The CFL and CFLPA are set to begin bargaining in Toronto on Mar. 11 the union said on Thursday.
“We’ll have that first opportunity to sit down and then obviously take some time to digest that first meeting, but we’d anticipate that once the momentum started that both engaged sides will run with that,” CFLPA executive director Brian Ramsay said.
“There is plenty of time if it’s the appropriate working relationship.”
The current CBA expires on May 15, ending a five-year agreement that was ratified on June 13, 2014 – nearly a month after the original deadline. Commissioner Randy Ambrosie and the Canadian Football League were waiting for the CFLPA notice to bargain.
“Most people aren’t labour relations experts, but the way the process actually works is that the players will give us a notice to bargain. So the ball is in the players’ court. That’s just the way labour works,” Ambrosie said in late January.
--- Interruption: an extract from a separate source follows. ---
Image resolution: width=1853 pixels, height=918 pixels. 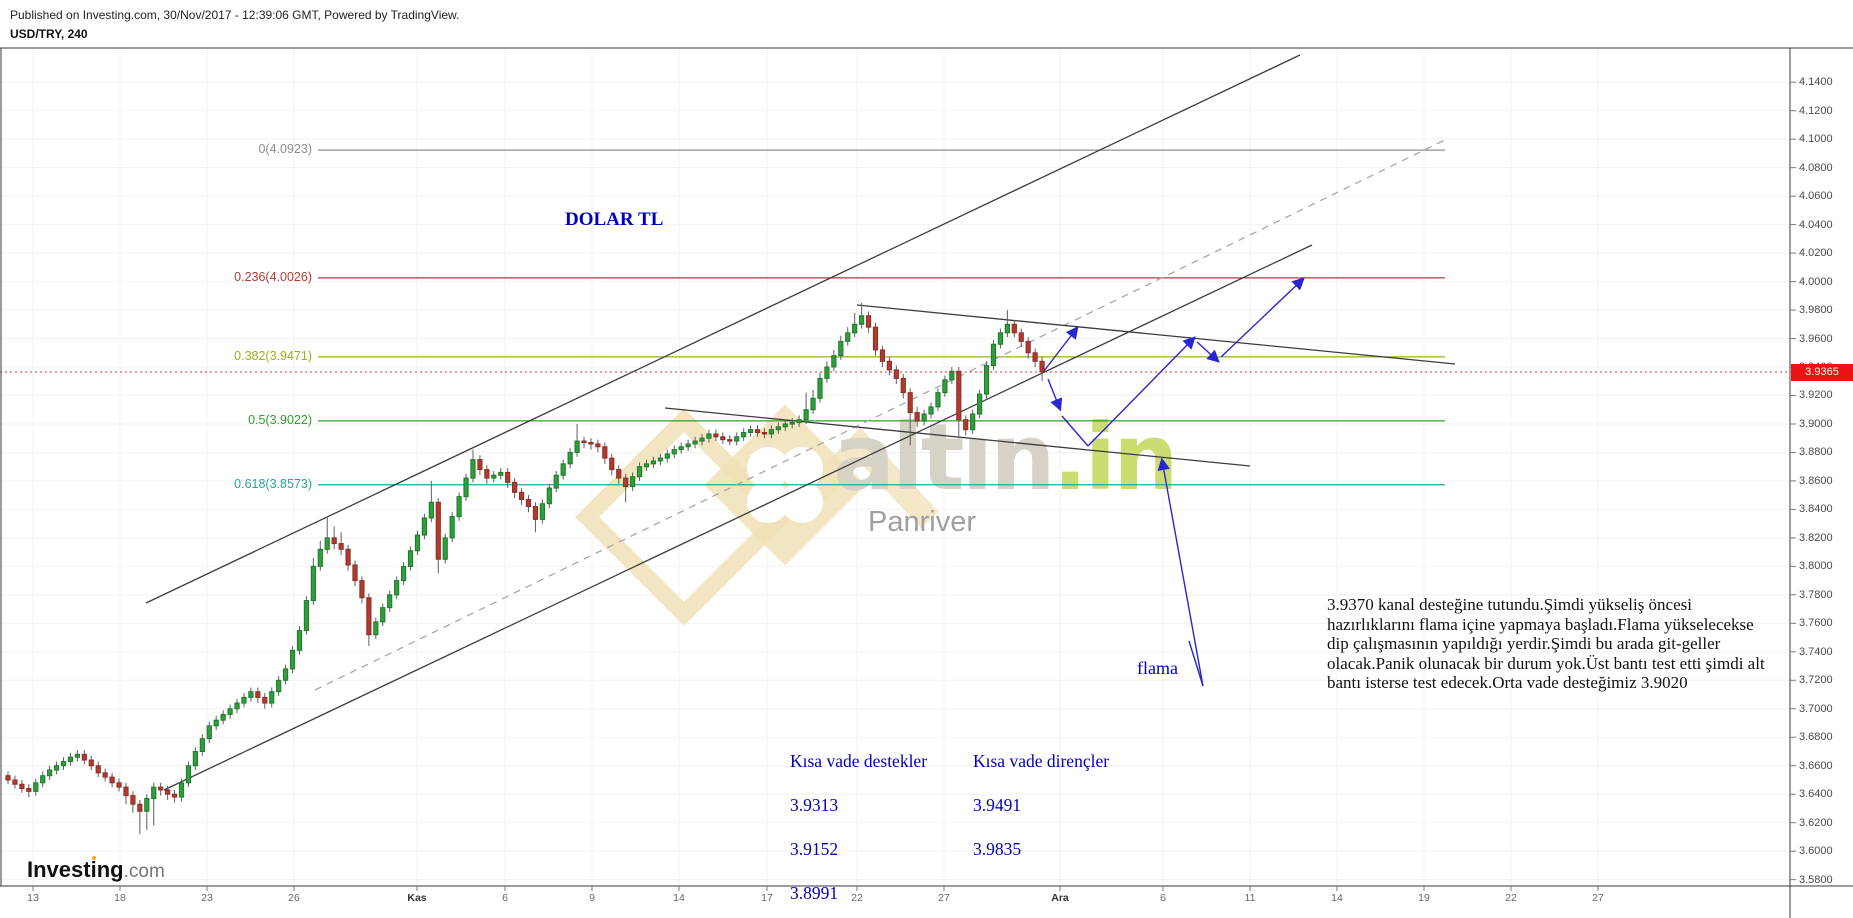 What do you see at coordinates (1816, 110) in the screenshot?
I see `price-axis-label: 4.1200` at bounding box center [1816, 110].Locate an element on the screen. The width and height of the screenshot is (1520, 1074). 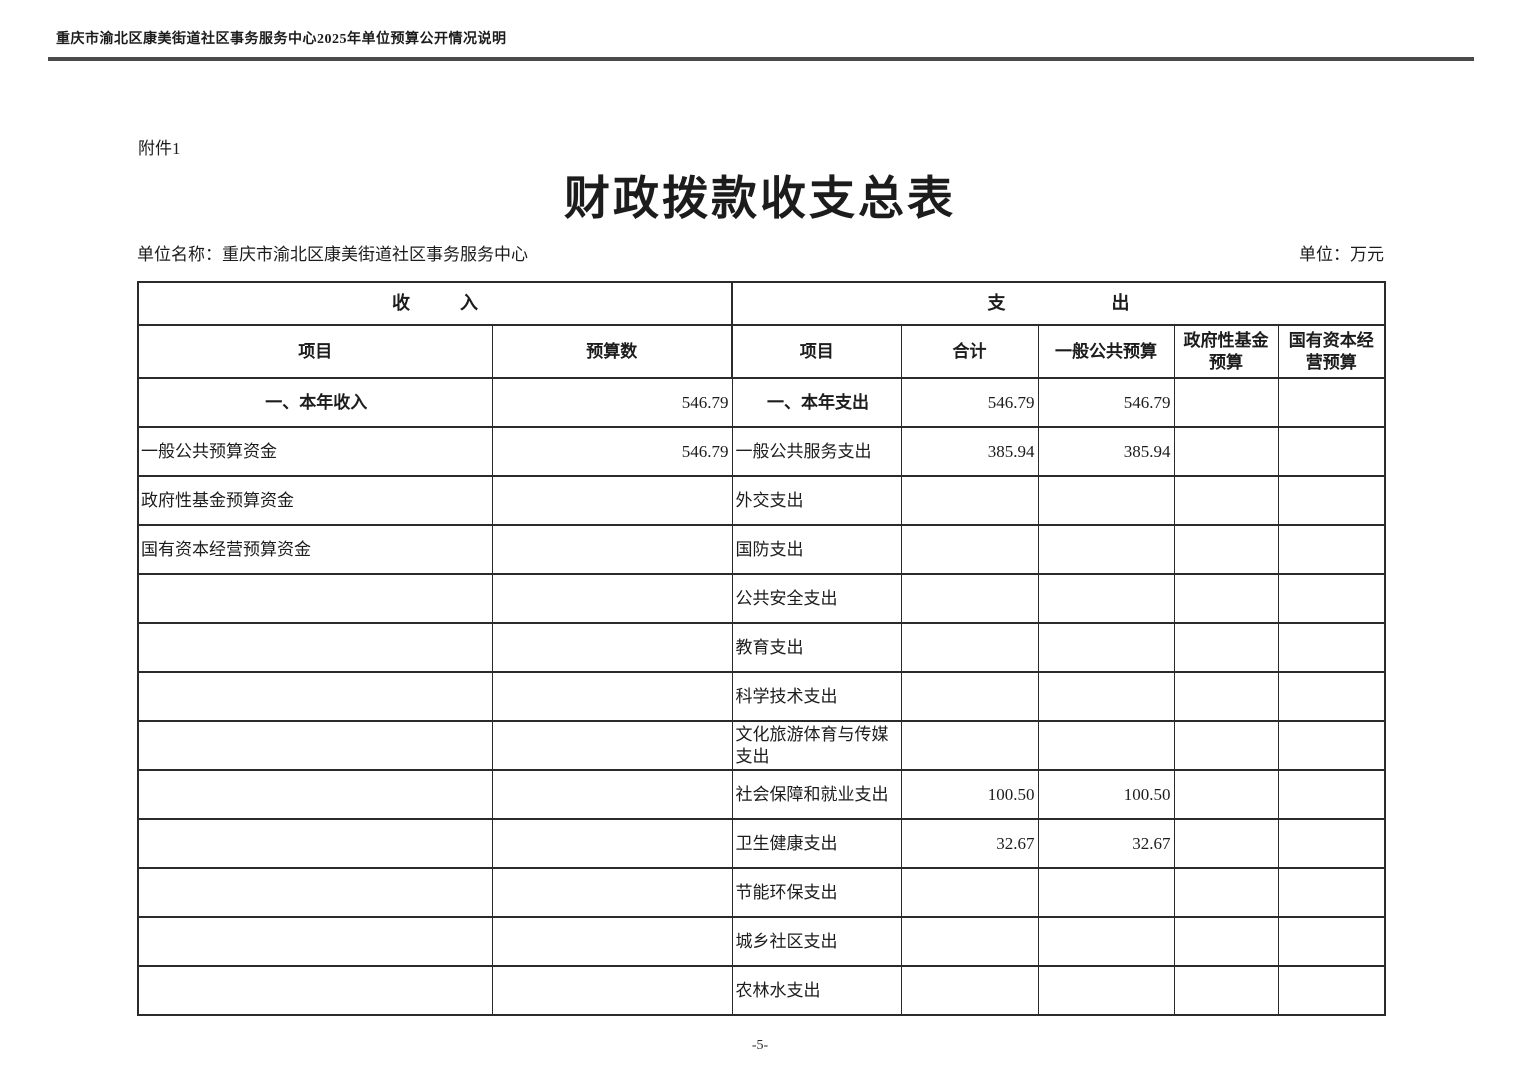
cell-total: 546.79 is located at coordinates (970, 402).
The players say they want respect along with fair treatment from the league while Ambrosie wants to save the CFL’s side of the negotiations for the bargaining table. Ambrosie and the CFL are willing to raise the minimum salary from $54,000 to the $70,000 range.
“It’s a conversation that we gotta have. You look across the league and the standard that is set right now for our players are unacceptable and it’s going to be something that we want to discuss,” Ramsay said.
“It’s very hard at this point to pick a number for a minimum standard, but it’s definitely something that needs to be talked about.”
NHL players receive approximately 50 per cent of league revenues while the NBA is at between 49 and 51 per cent. NFL players get between 46.5 and 48 per cent while the MLB is around 50 per cent. While neither league or the union will confirm the numbers, it’s clear CFL players receive significantly less – and want to change it.
“Yes, we do,” Ramsay said in regards to the percentage of revenue correlating with the salary cap needing to be more in line with other pro sports leagues.
“That’s something that we’re discussing and looking at.”
According to the CFLPA, the league office issued a directive to the teams instructing them not to pay signing bonuses, roster bonuses and report and pass bonuses starting Jan. 1, 2019 – despite the fact that the collective agreement is not slated to expire until May 15 of that year.
“I can say with confidence that if you’re going to withhold payments to a membership that is going to create animosity,” Ramsay said. “That’s definitely not a good way to start showing fair treatment and respect by withholding payments that are already to the membership.”